◆ **Task requirements**
Among the lines of the records, find all that carry the word "agent" and copy them.

====== Data to examine ======

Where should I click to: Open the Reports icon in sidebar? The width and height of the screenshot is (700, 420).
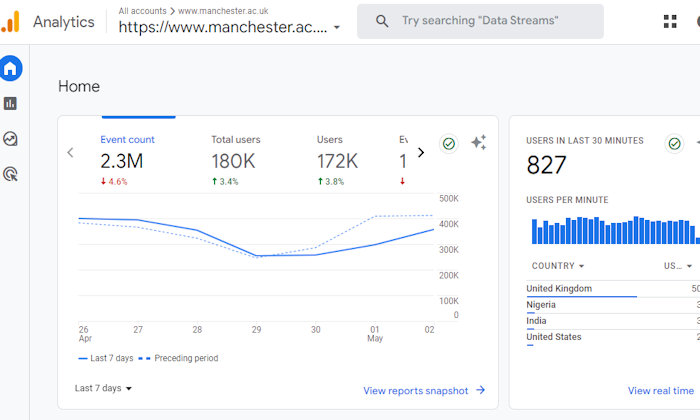coord(10,104)
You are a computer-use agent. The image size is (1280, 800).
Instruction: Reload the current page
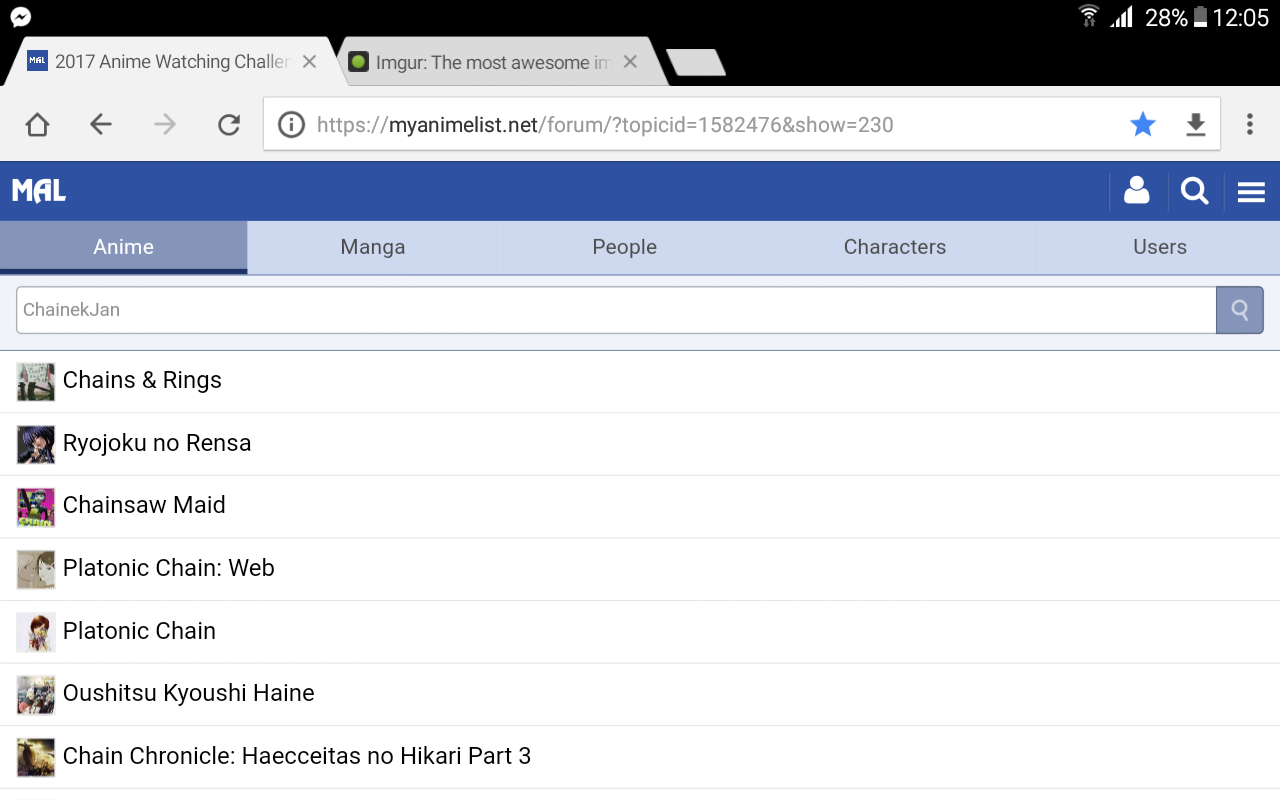pos(229,124)
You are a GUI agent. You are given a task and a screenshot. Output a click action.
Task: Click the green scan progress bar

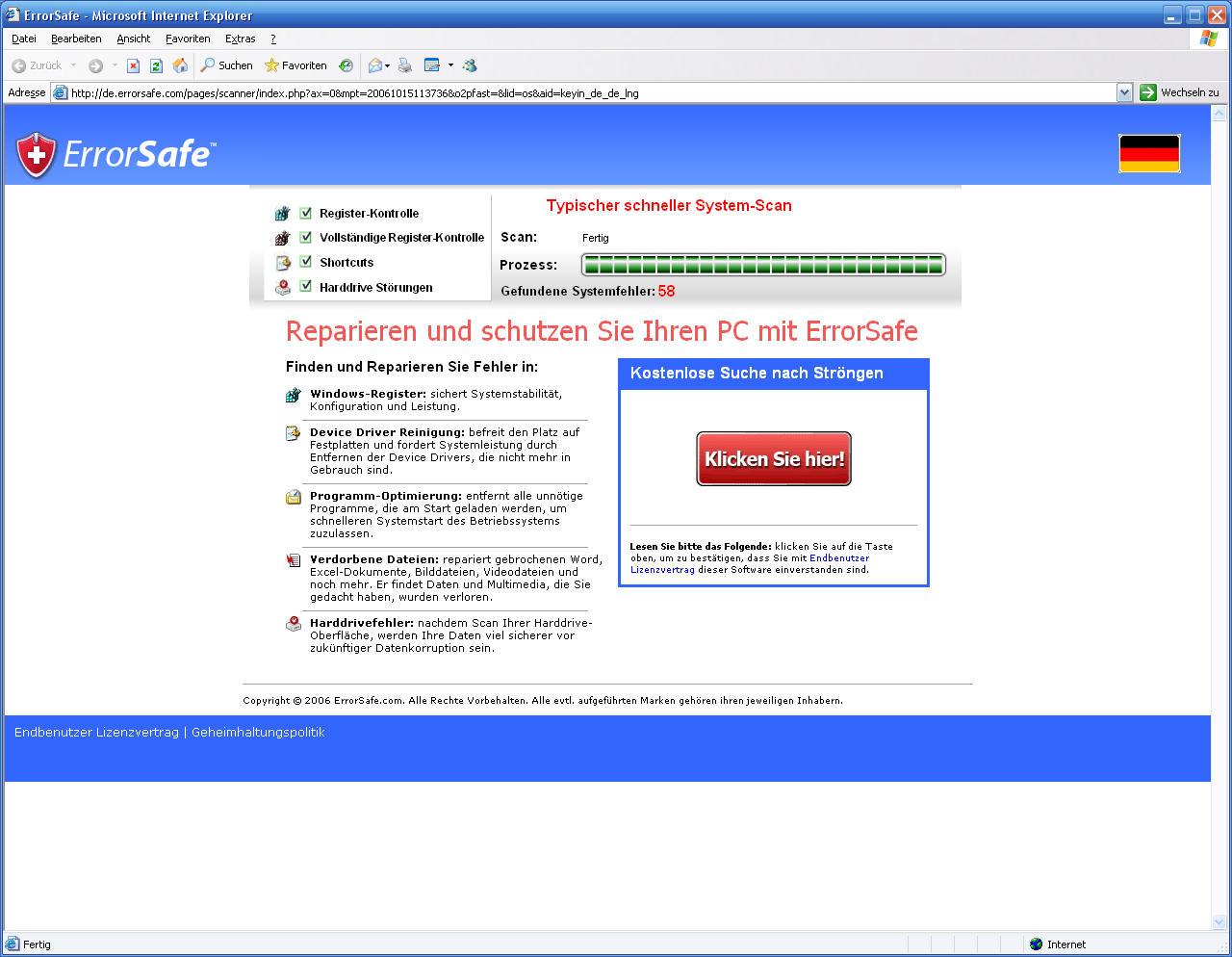pos(762,265)
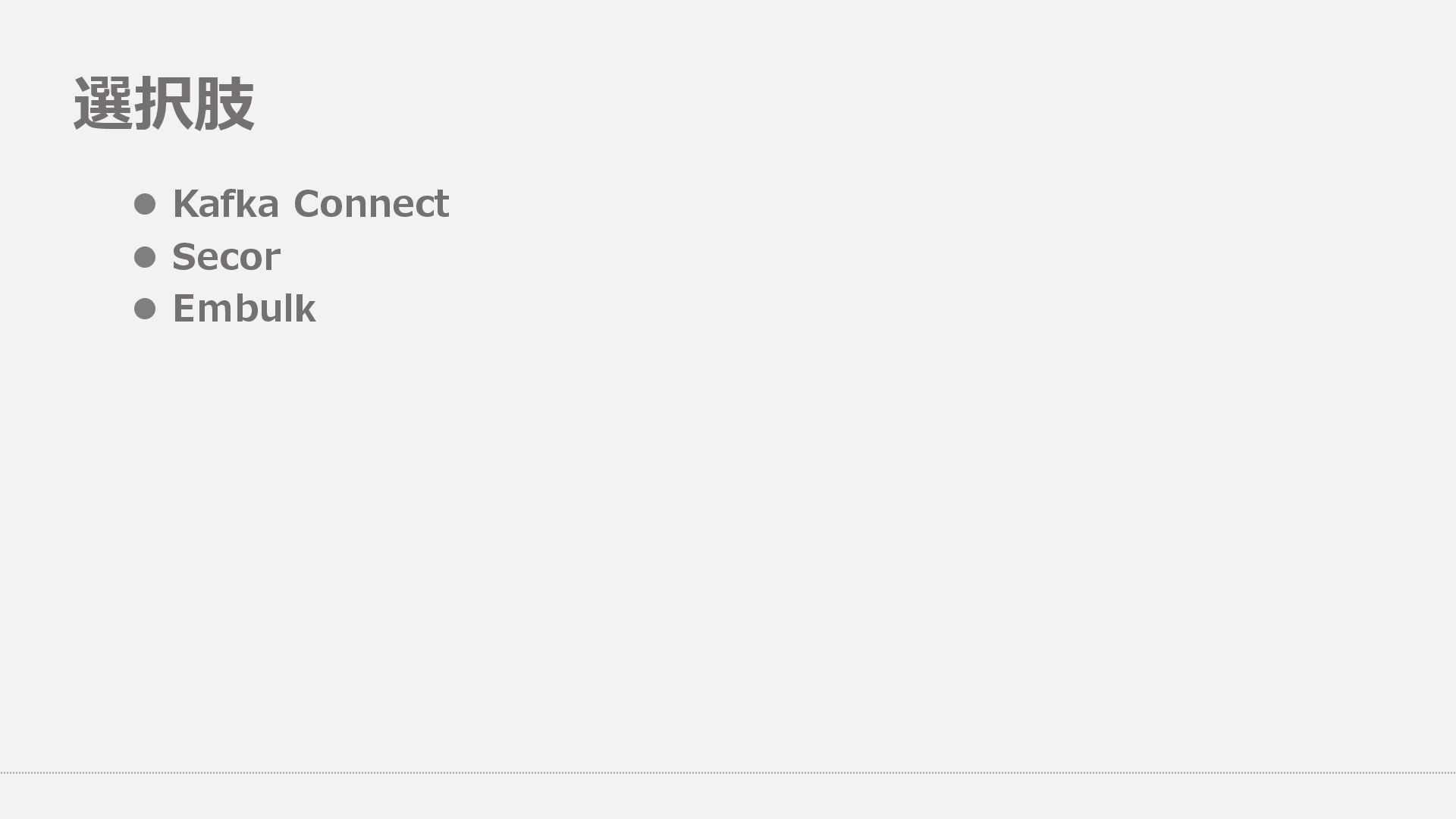Click the bullet dot beside Secor
This screenshot has height=819, width=1456.
pyautogui.click(x=145, y=257)
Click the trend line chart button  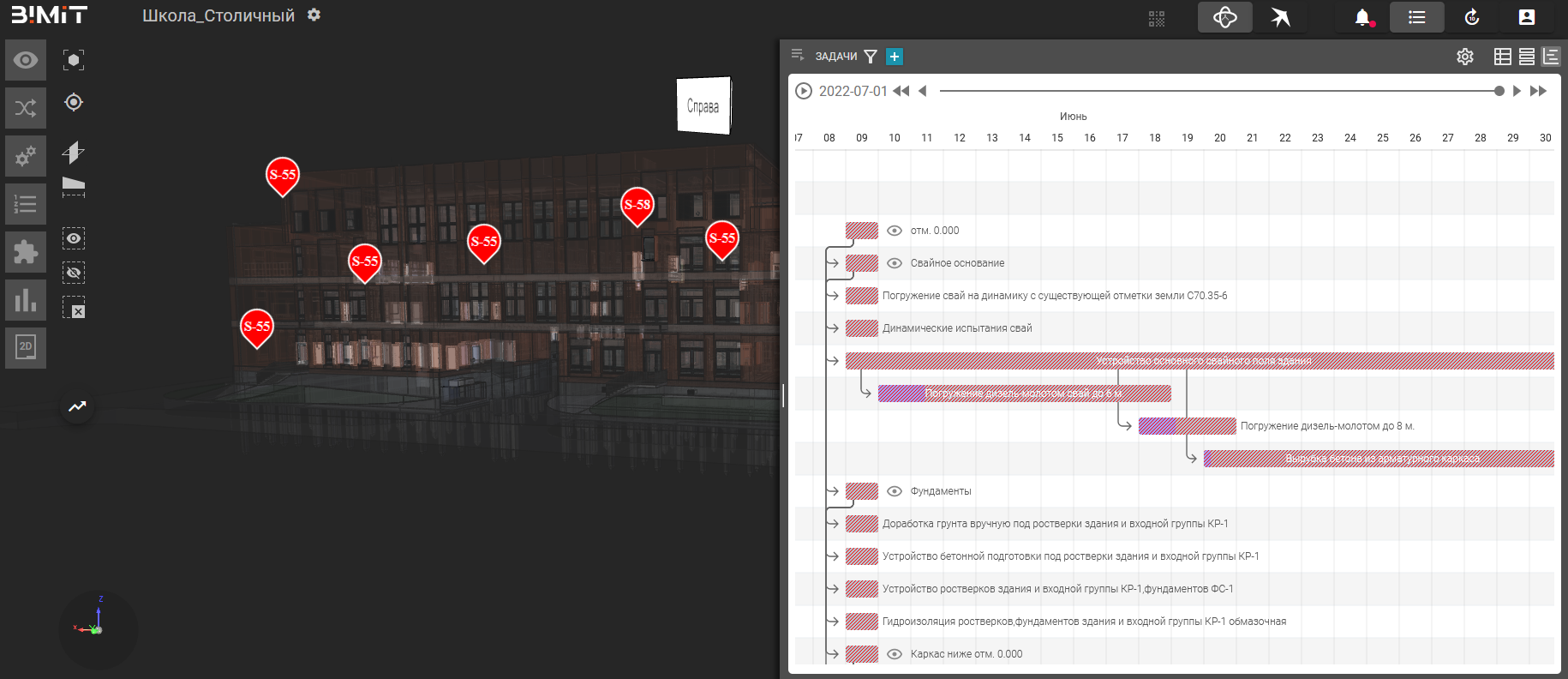pos(77,406)
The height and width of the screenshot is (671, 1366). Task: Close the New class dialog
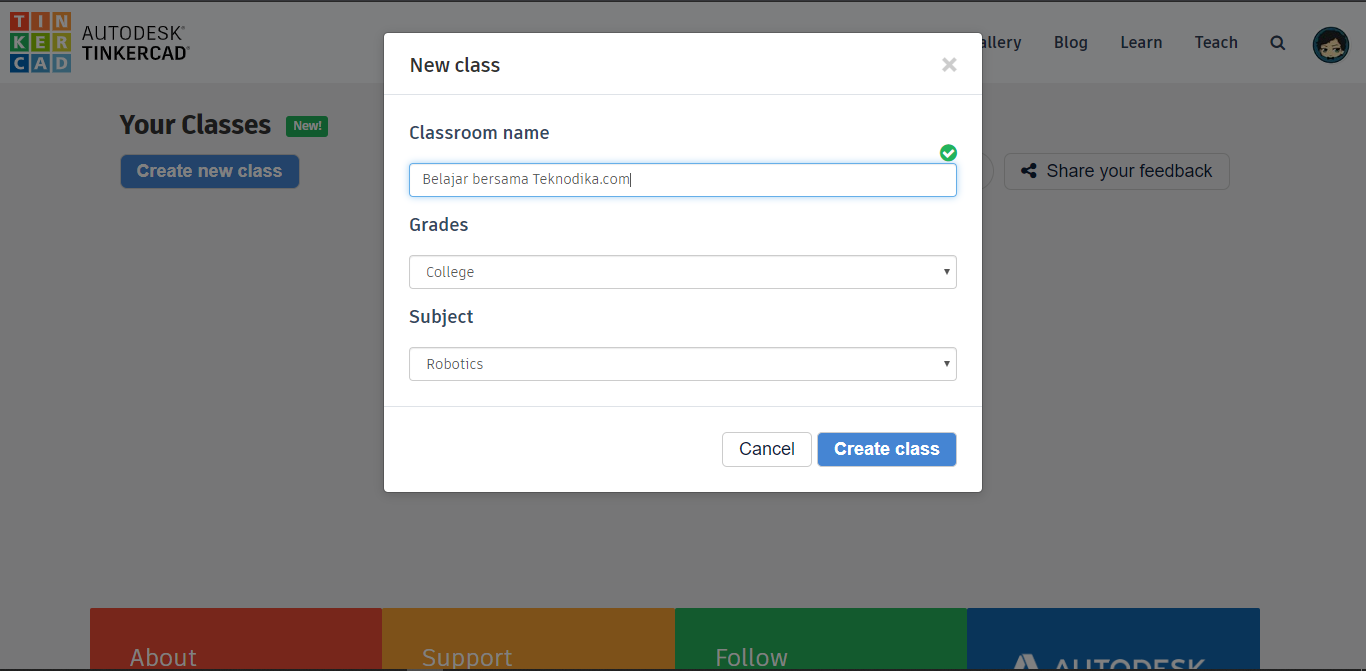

======

◆ **Written answer**
You are a computer-use agent. The image size is (1280, 800).
You are a GUI agent. You are given a task and a screenshot. Output a click action.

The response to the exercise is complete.